The difficulty with this position is that people seemed to be making meaningful assertions about numbers for thousands of years before settling on any formal systems of arithmetic — indeed before they even had the concept of a formal system. (Euclid's is presumably too unrigorous to count.) Ancient number-theory texts such as the Introduction to Arithmetic by Nicomachus often didn't even include anything like what we would call a proof, not even in the sense in which Euclid's arguments are called proofs. Nicomachus pretty much just flatly asserts number-theoretic propositions, perhaps bolstering his claims with a few examples. Yet somehow readers would reflect on these propositions and agree with them, even though Nicomachus didn't communicate which formal system he was working within.

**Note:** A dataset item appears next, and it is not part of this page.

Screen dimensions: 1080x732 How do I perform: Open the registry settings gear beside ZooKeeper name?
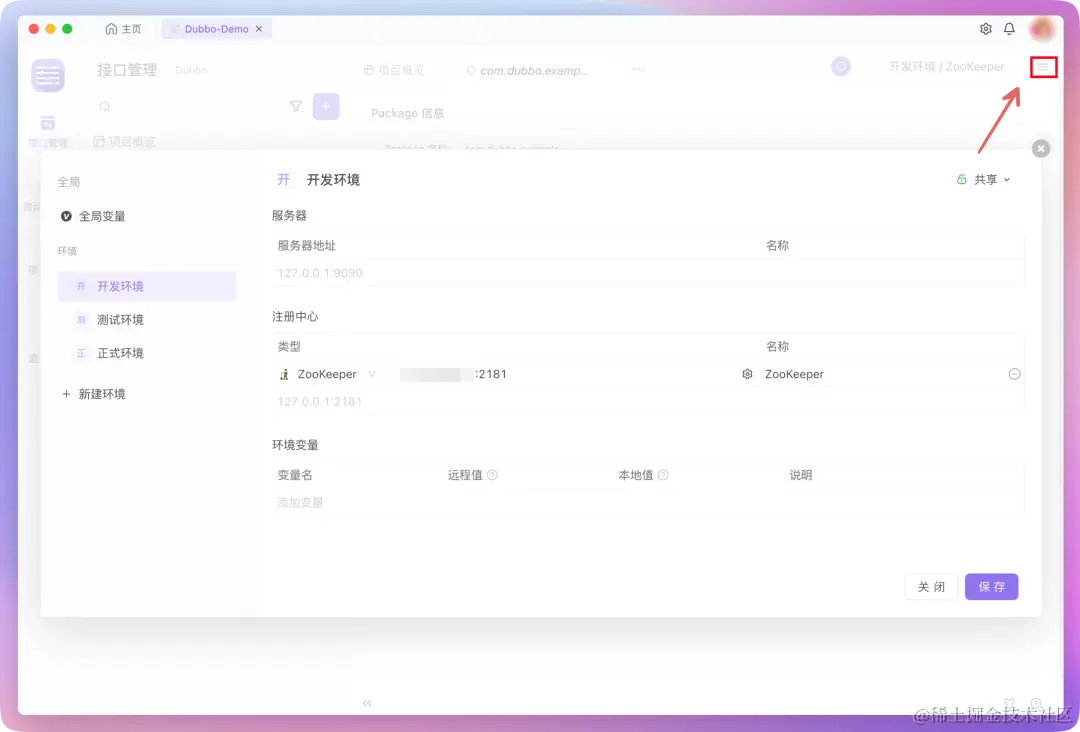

Another position would maintain that people absorb some formal system implicitly from their culture, and their number-talk is automatically in terms of that formal system. Even if that culture lacks the concept of a formal system, nonetheless all its number-talk is governed by some formal system.

But it is not even known whether the TPC is decidable in any of the standard formal systems. Suppose that the TPC were proved undecidable in, say, ZFC. Would the question really then lose all meaning? Consider a physical computer that brute-force factors one odd number after the next, and prints every consecutive pair of odd numbers that have no nontrivial factorizations. Would it really become meaningless to ask whether there is a bound on how many entries the computer would print, regardless of how many physical resources it were given? Granted, this is necessarily a counterfactual, but . . .

I am not a platonist, but I still can't call myself a formalist, because I can't bring myself to declare confidently that the TPC would become meaningless if it were proved undecidable in ZFC. Indeed, even if the TPC happens to be undecidable in every formal system whose axioms would seem to us to be "intuitively correct" of numbers, it still seems to me that our concept of number may suffice to determine a truth value for the above counterfactual. Either that computer would churn out pairs forever, or it wouldn't.

Yes and the number 2 exists within the natural numbers, but not within the model your system describes.

I would argue that the same argument MinibearRex uses here to justify his belief on a reality underlying our physical observations. Specifically, if there is no real system underlying our models how do you account for their seeming consistency?

yep. I figure we should be more specific with our words if we're going to be understood properly.